Selon Jacques Bourgeois, les chercheurs se seraient fourvoyés en utilisant pour leurs expériences de cloches de 5,5 kilos qui ne servent qu’une fois l’an lors de manifestations folkloriques. «A se demander, persifle le directeur de l’USP, s’ils sont déjà montés sur un alpage en dehors de leur laboratoire.» Les défenseurs des cloches invoquent dans la foulée un patrimoine aussi sonnant que vénérable. Pour eux, les toupins au cou des vaches «font partie de notre culture, de nos traditions et contribuent à la beauté de nos alpages». Quant à l’idée du GPS, elle est jugée absurde, nombre de zones spécialement en montagne n’étant pas couvertes.

Des réactions, il y en a aussi eu du côté de Suisse Tourisme, où l’on estime que des alpages sans cloches «seraient la fin d’un mythe, d’une image de la Suisse». Mais également que la Suisse s’en remettrait: «Nos montagnes ont d’autres attraits, comme le silence.» Dans sa réponse, le Conseil fédéral invoque, lui, la liberté académique et souligne que ce genre de recherches a déjà permis aux animaux de rente suisses d’être parmi les mieux traités de la planète.

«La dimension symbolique de la cloche dépasse sa fonction d’origine»

Gabriel Bender, sociologue
Gabriel Bender, sociologue

Gabriel Bender, sociologue, répond aux questions de Migros Magazine.

Que vous inspire ce débat sur le remplacement des cloches de vache par des GPS?

Au départ, la fonction d’une cloche était de pouvoir retrouver le bétail égaré. A cette utilité première, une autre est venue s’ajouter. On a commencé à fabriquer des cloches qui étaient belles et qui sonnaient bien.

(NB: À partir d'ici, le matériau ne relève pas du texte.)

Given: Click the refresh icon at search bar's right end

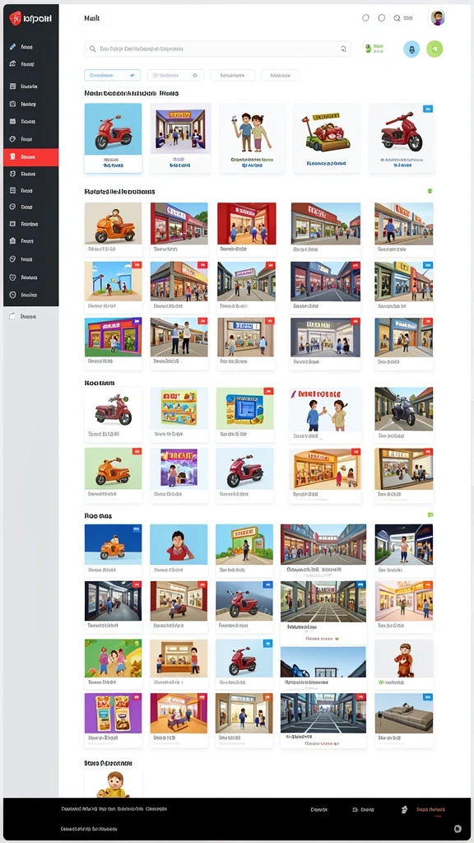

Un peu comme les voitures, qui se sont beaucoup éloignées de leur fonction d’origine qui était de se rendre plus rapidement d’un point à un autre. Que les cloches soient donc devenues trop lourdes et trop bruyantes est bien possible. La solution logique, plutôt que des GPS, serait de fabriquer des cloches plus légères et moins bruyantes. Et qui sait: le bétail a peut-être une certaine fierté à faire sonner les cloches.

C’est une vache qui vous l’a dit?

Presque. Mon grand-père avait fait fabriquer la meilleure des cloches pour une de ses vaches, Griotte, qui était reine d’alpage. Quand elle marchait avec cette cloche-là, on avait l’impression qu’elle faisait exprès de balancer la tête avec vigueur pour la faire sonner le plus fort possible. Les jours où elle se retrouvait, en revanche, avec une cloche ordinaire, fêlée, autour du cou, elle marchait avec beaucoup de raideur, comme si elle ne voulait pas qu’on l’entende sonner. Pourquoi ne pas penser que, comme les humains, les vaches peuvent parfois décider de négliger un peu leur santé, pour des raisons esthétiques? Comme une femme portera des talons hauts tout en sachant qu’ils sont pourtant très mauvais pour le dos.

Comment expliquez-vous l’indignation avec laquelle a été accueillie cette proposition de remplacer les cloches par des GPS?

Il y a sans doute énormément de paysans, mais aussi d’autres citoyens sensibles à l’esthétique de la cloche, qu’on priverait d’une part de leur identité, soit le paysage sonore auquel ils sont habitués. Proposer un GPS à la place de la cloche, c’est ne pas avoir saisi la dimension symbolique de la cloche.

La santé des vaches doit-elle primer sur la défense des traditions?

Toutes les traditions ont été inventées un jour. Pourtant, ne serait-il pas plus urgent de réduire le poids des cartables des enfants de 12 ans qui se trimballent 10 à 15 kilos sur le dos, plutôt que les 5 kilos d’une cloche de vache?